── DATA TO USE

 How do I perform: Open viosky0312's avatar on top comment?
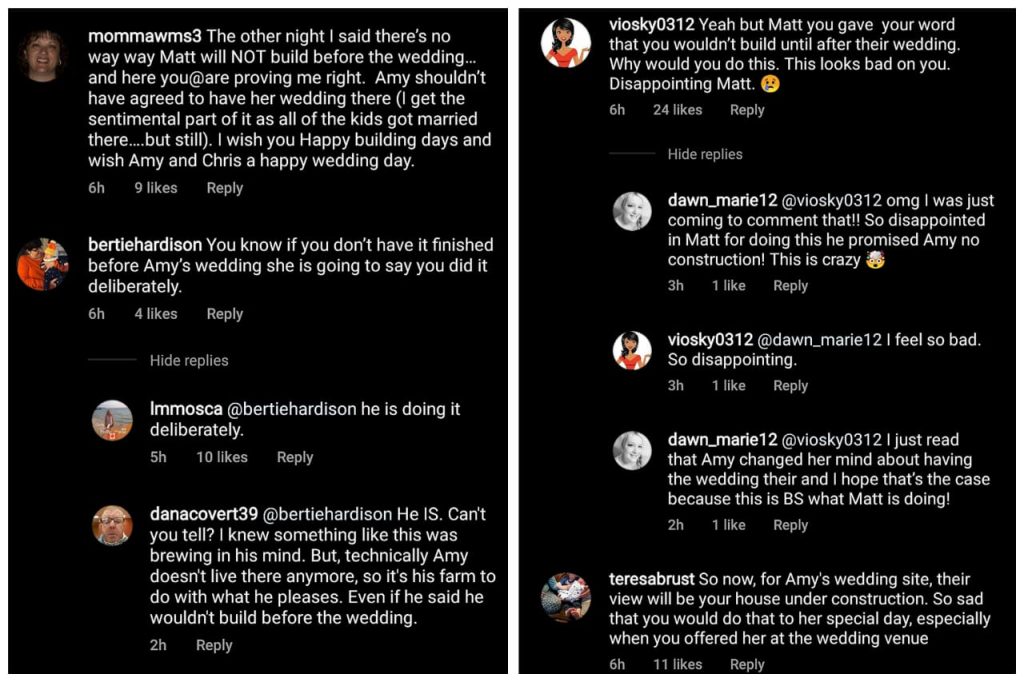pyautogui.click(x=566, y=43)
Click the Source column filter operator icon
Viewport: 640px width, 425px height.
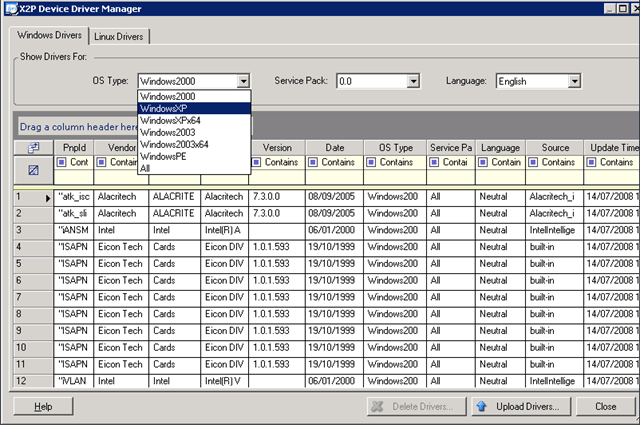coord(535,162)
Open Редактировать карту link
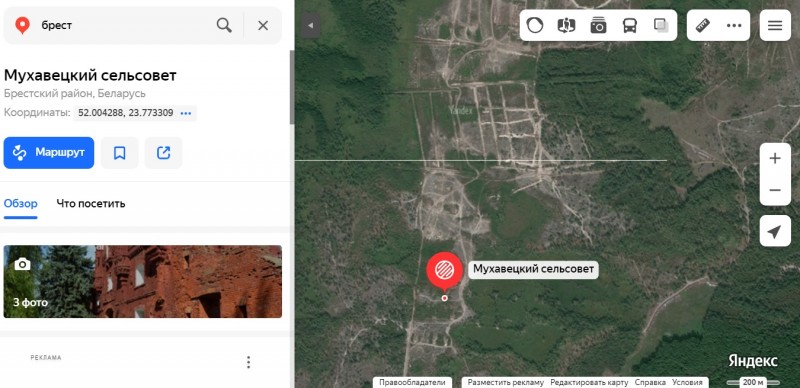 pos(589,382)
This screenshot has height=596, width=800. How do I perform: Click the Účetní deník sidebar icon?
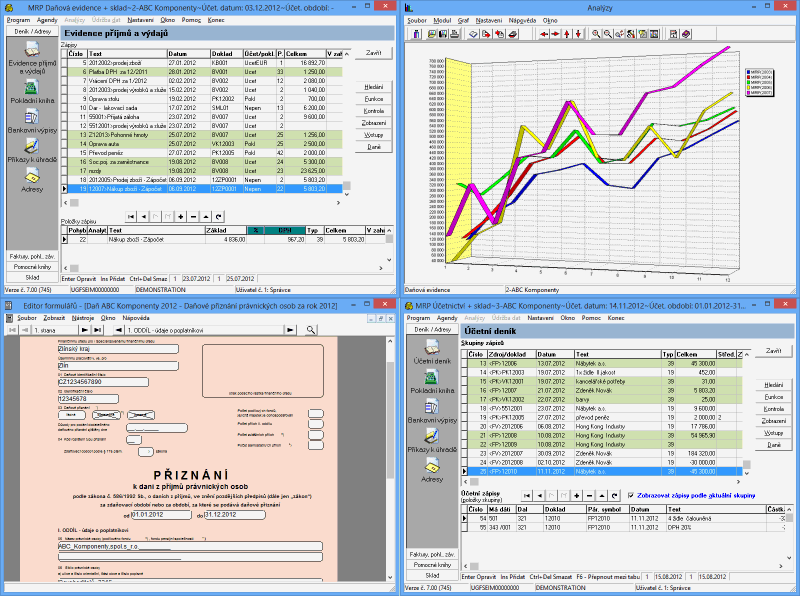pyautogui.click(x=432, y=347)
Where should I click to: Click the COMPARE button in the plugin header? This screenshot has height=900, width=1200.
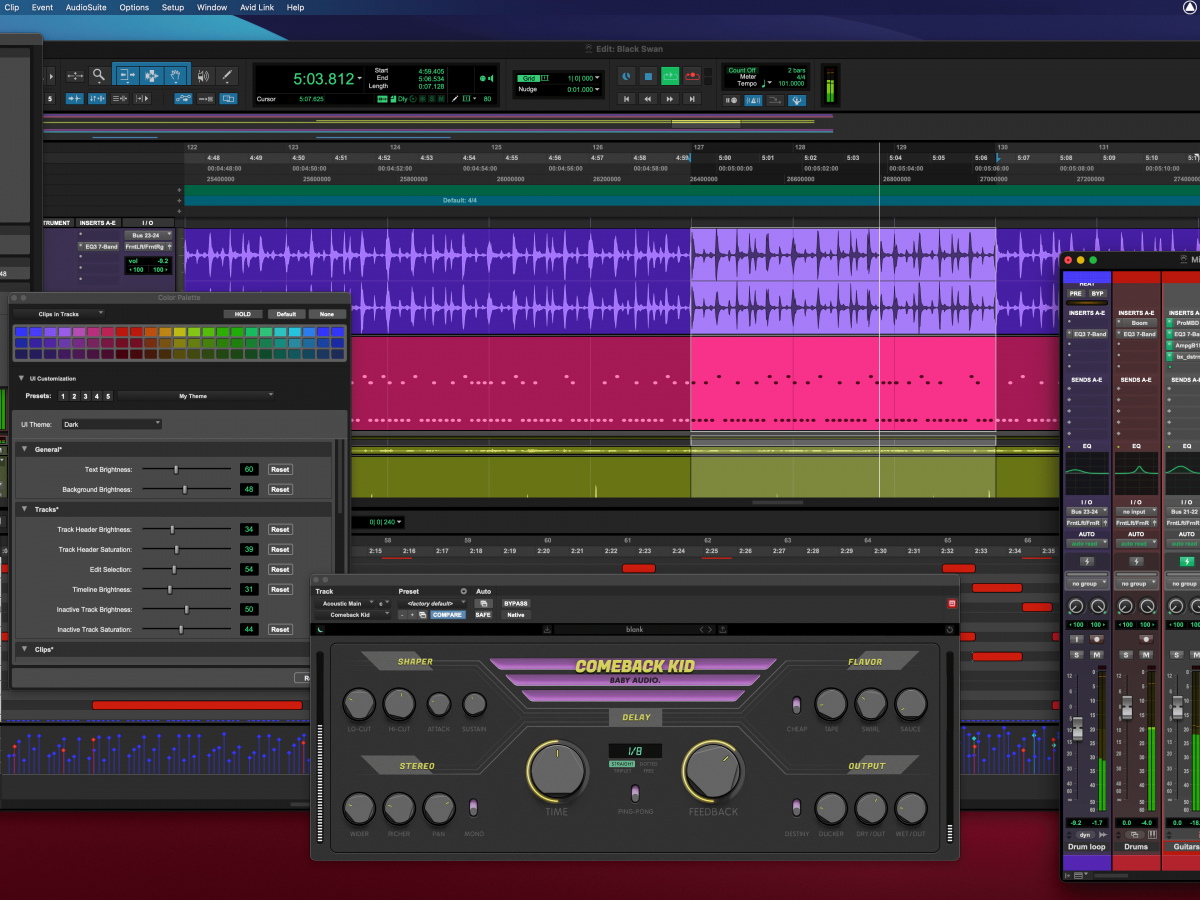point(448,615)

────

_BRIEF:_
In the records above, locate the line containing "Open Редактировать карту link", then copy exactly that line and every line after it through the end, omitting pictures.

_ANSWER:_
Open Редактировать карту link
 pos(589,382)
This screenshot has height=596, width=800. How do I perform: Click the Účetní deník sidebar icon?
pyautogui.click(x=432, y=347)
Where should I click to: Click the COMPARE button in the plugin header? This screenshot has height=900, width=1200.
point(448,615)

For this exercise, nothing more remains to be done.